:: Data supplied ::
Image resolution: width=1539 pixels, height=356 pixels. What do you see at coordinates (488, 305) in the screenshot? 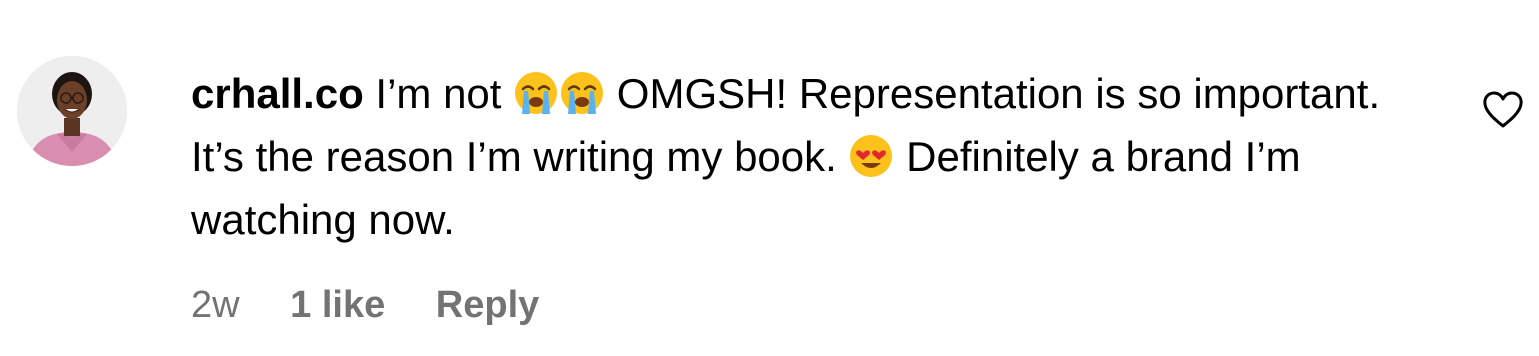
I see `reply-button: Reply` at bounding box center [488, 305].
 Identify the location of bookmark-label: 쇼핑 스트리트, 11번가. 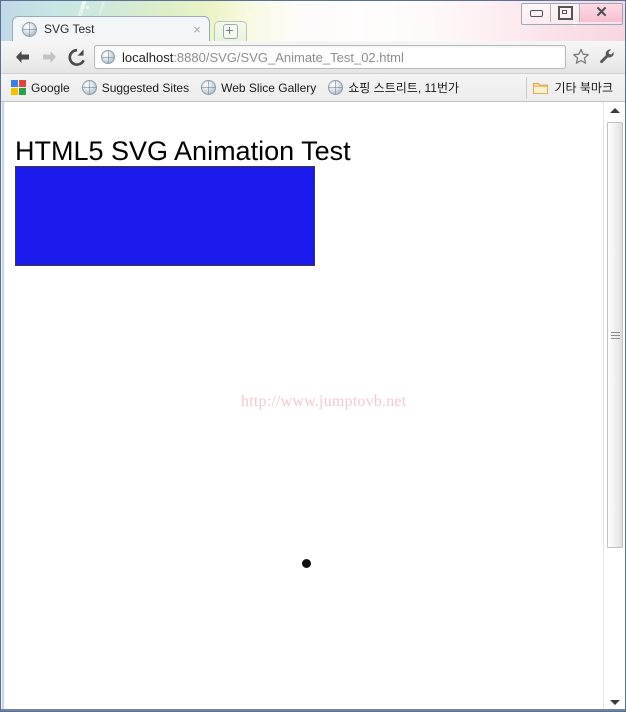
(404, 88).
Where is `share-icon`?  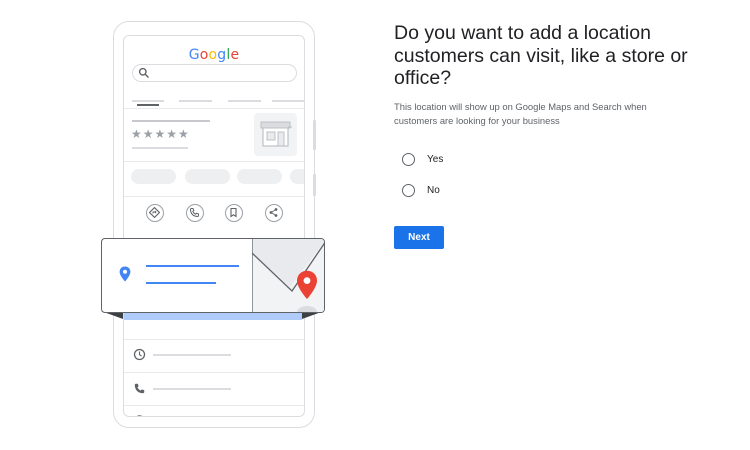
:::
:: Data supplied ::
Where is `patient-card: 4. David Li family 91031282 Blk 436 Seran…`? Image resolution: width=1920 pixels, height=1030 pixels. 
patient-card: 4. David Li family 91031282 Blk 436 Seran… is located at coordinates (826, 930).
:::
:: Data supplied ::
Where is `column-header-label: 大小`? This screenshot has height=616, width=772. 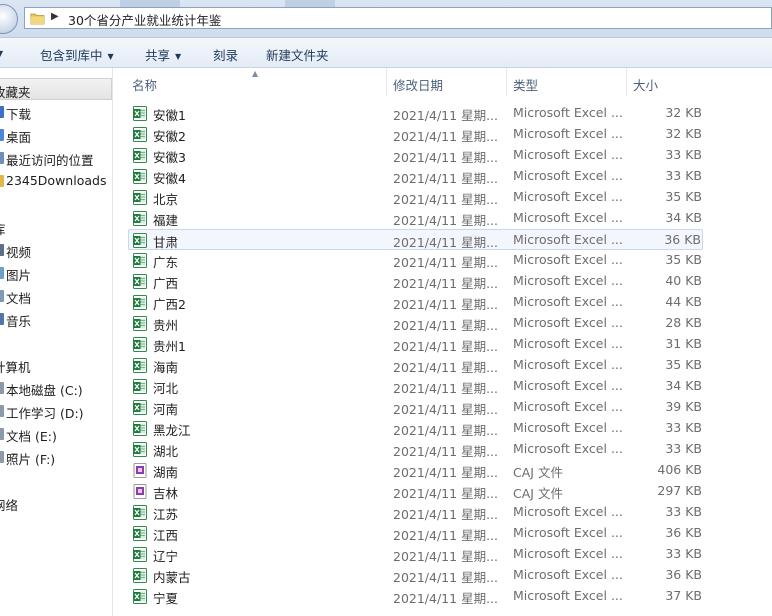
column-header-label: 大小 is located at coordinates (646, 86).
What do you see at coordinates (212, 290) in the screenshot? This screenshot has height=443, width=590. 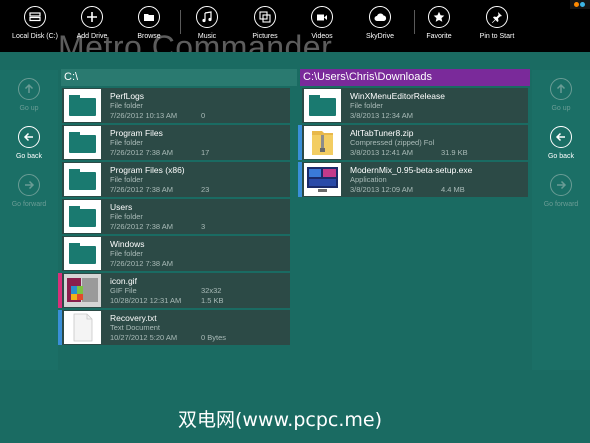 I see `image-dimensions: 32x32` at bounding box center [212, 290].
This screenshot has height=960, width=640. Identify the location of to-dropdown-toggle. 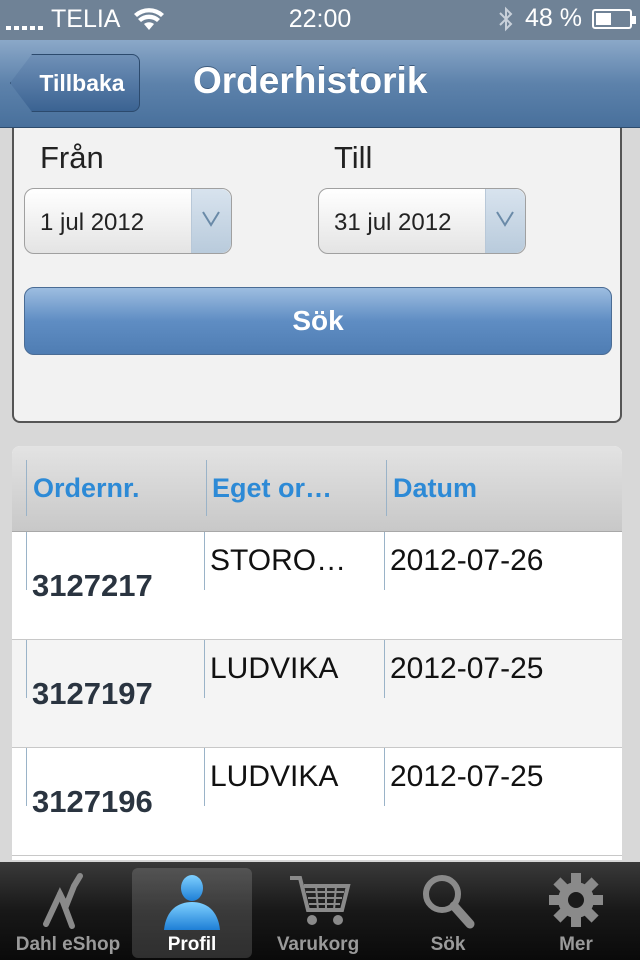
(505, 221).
:::
**Work order:**
Copy out word for word the lines above, from the line with "This screenshot has height=960, width=640." up to and including the line with "(505, 221).". Leave the pictures out of your copy.

**Task answer:**
This screenshot has height=960, width=640. Identify the location of to-dropdown-toggle. 
(505, 221).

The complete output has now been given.